Like a blubbering sap I cried as I walked out of the service during ending songs.
Why? all because there must of been at least 300 years of marriage that renewed their vows today along with one very young couple, that already had a child, and just needed the commitment of marriage to finish their family off.
I believe in marriage. I always have. Not just because it is a social expectation and couples who are not married aren’t taken seriously but because I believe in the commitment. If a person is good enough to spend your life with, to share finances with, to make children with, then they should be good enough for you to commit to them in a permanent way that can only be undone by an arduous court process.
So in church today, as it was the final sunday in the marriage series, there was a chance for anyone who wanted to renew their vows. After the message the Pastor called the couples up one by one. Their picture and date they were originally married was on the big screen. First the youngest marriage of only 3 years up to the longest marriage of 52 years!! Finally the last couple was the young couple getting married. They stood with all those couples who had been married for so very long; people who have survived through the good and the bad, the sickness and health and the richness and the poorness of life.
Can you imagine the power of getting married not just in front of family and friends but getting married at the same moment as at least 4 other couples whom had been married over 40 years? Not to mention all the other couples. That would be simply powerful.

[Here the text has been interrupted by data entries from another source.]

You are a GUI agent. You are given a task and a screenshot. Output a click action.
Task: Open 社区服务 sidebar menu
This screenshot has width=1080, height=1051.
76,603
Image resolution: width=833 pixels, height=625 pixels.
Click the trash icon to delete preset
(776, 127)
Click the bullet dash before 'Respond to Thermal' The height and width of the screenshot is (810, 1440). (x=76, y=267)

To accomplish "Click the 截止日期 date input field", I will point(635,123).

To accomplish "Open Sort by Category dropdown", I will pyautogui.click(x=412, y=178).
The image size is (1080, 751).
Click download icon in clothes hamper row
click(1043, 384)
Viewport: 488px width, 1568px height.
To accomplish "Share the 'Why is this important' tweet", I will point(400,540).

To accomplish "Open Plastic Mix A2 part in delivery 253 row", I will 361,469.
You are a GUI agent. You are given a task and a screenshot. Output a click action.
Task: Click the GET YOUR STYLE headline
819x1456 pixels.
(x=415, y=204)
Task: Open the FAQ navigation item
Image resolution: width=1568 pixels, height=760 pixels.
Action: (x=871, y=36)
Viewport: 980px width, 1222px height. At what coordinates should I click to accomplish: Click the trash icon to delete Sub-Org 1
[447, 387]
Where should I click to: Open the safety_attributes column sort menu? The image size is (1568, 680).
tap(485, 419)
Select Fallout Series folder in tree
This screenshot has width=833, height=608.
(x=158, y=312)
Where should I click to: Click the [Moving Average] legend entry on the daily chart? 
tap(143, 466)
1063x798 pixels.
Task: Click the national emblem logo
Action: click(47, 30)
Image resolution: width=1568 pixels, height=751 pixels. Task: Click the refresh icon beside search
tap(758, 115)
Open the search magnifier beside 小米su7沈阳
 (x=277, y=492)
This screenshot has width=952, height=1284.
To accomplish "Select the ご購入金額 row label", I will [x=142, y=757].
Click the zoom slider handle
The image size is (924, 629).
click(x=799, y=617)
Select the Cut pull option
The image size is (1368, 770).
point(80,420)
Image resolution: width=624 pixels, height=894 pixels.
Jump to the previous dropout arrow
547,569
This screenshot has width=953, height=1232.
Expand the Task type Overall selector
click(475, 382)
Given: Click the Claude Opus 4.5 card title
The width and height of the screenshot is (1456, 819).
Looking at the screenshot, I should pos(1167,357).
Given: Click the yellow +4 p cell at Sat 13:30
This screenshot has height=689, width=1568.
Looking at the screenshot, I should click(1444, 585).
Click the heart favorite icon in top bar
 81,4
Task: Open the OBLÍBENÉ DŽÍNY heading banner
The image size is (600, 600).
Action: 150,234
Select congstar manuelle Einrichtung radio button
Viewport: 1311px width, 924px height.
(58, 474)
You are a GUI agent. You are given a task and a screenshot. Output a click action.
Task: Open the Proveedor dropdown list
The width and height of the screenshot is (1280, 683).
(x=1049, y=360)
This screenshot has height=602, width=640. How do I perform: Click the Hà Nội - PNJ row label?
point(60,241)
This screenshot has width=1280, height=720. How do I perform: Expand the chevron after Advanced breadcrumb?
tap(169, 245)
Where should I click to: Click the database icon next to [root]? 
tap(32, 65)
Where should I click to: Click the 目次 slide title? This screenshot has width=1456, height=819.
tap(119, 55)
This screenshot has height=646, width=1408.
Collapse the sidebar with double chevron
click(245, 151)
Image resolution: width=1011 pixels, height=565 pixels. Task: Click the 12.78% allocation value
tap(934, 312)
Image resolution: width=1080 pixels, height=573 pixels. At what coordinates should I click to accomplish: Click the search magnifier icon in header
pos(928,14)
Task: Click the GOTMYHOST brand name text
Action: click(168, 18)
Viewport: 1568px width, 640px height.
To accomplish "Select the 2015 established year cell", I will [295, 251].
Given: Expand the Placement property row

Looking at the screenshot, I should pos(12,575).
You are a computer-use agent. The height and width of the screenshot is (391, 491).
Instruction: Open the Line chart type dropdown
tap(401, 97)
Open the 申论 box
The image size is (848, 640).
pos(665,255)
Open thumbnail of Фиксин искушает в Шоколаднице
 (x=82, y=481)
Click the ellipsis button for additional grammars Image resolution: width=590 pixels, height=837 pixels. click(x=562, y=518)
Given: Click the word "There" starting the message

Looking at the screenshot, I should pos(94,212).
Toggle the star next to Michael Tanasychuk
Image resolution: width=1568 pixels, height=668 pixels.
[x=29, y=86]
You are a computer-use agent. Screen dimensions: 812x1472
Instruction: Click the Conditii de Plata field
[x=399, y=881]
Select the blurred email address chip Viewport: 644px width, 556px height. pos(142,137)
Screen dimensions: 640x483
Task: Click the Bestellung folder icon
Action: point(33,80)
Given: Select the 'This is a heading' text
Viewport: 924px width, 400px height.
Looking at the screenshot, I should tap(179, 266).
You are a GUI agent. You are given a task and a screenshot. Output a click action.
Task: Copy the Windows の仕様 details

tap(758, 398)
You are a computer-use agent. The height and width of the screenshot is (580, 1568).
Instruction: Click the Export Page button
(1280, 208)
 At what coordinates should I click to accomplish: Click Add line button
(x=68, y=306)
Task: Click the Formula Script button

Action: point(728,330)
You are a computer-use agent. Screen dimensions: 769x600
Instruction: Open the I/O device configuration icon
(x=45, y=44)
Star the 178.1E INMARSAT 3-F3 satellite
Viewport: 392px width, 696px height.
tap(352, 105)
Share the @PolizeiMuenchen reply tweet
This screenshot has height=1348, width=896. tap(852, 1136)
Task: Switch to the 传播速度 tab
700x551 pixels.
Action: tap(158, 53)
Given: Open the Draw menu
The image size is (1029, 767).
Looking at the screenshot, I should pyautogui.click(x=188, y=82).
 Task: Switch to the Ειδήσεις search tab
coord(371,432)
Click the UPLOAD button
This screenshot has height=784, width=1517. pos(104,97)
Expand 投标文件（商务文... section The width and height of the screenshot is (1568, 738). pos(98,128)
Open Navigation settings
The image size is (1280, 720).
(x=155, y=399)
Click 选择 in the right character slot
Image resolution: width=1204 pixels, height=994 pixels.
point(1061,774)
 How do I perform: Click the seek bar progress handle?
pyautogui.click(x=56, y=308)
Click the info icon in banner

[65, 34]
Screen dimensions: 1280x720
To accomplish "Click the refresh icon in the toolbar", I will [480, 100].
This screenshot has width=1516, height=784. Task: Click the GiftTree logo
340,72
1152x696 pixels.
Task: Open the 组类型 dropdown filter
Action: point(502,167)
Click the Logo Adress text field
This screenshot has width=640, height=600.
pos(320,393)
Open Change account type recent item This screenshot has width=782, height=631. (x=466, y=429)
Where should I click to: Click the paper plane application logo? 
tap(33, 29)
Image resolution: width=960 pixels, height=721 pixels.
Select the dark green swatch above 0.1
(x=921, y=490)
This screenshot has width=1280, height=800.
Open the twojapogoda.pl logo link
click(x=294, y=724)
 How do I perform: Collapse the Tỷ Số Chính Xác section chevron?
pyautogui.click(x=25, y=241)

I looked at that group and had my husband and I been up there we would have been only second in line. Our 5th anniversary is coming up in July and I realized we have so much further in our lives together to go. This is not a first marriage for either of us so statistically we have the odds against us. But screw the odds. On July 7, 2057 when I am 80 and my husband is 83 we will hobble down an aisle and our children, grandchildren and possibly great-grandchildren will watch us renew our vows and proclaim that if we survived this long we will make it to 7-7-77.
Every bone in my body knows we will make to at least 50 years. My husband promised me that. And in case I have forgotten to mention it to him, I also promise that we will make it to 50 years.
That’s why I cried.
Not because I was sad, but because I was reminded of what my own marriage has brought to me and seeing others make it to where I want to be made me silly happy.